Approximately $1.5 billion each year is provided through UNDP alone to support democratic processes around the world, making the United Nations one of the largest providers of technical cooperation for democracy and governance globally.
The political work of the United Nations requires that it promote democratic outcomes; the development agencies seek to bolster national institutions like parliaments, electoral commissions and legal systems that form the bedrock of any democracy; and the human rights efforts support freedom of expression and association, participation and the rule of law, all of which are critical components of democracy.
The UN General Assembly and democracy
Since 1988, the General Assembly has adopted at least one resolution annually dealing with some aspect of democracy. Democracy has emerged as a cross-cutting issue in the outcomes of the major United Nations conferences and summits since the 1990s and in the internationally agreed development goals they produced, including the Millennium Development Goals. Member States at the World Summit in September 2005 reaffirmed that “democracy is a universal value based on the freely expressed will of people to determine their political, economic, social and cultural systems and their full participation in all aspects of their lives.”
The Summit Outcome Document also stressed that “democracy, development and respect for human rights and fundamental freedoms are interdependent and mutually reinforcing,” and pointed out that “while democracies share common features, there is no single model of democracy.”
Five years earlier, world leaders pledged in the Millennium Declaration to spare no effort to promote democracy and strengthen the rule of law, as well as respect for human rights and fundamental freedoms.
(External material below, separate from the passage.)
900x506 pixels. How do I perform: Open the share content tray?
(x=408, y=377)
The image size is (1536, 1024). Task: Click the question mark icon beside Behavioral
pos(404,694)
They resolved to strive for the full protection and promotion in all countries of civil, political, economic, social and cultural rights for all and to strengthen the capacity of all countries to implement the principles and practices of democracy and respect for human rights.
First International Day of Democracy
On 8 November 2007, the General Assembly proclaimed 15 September as the International Day of Democracy, inviting Member States, the United Nations system and other regional, intergovernmental and non-governmental organizations to commemorate the Day. The International Day of Democracy provides an opportunity to review the state of democracy in the world. Democracy is as much a process as a goal, and only with the full participation of and support by the international community, national governing bodies, civil society and individuals, can the ideal of democracy be made into a reality to be enjoyed by everyone, everywhere.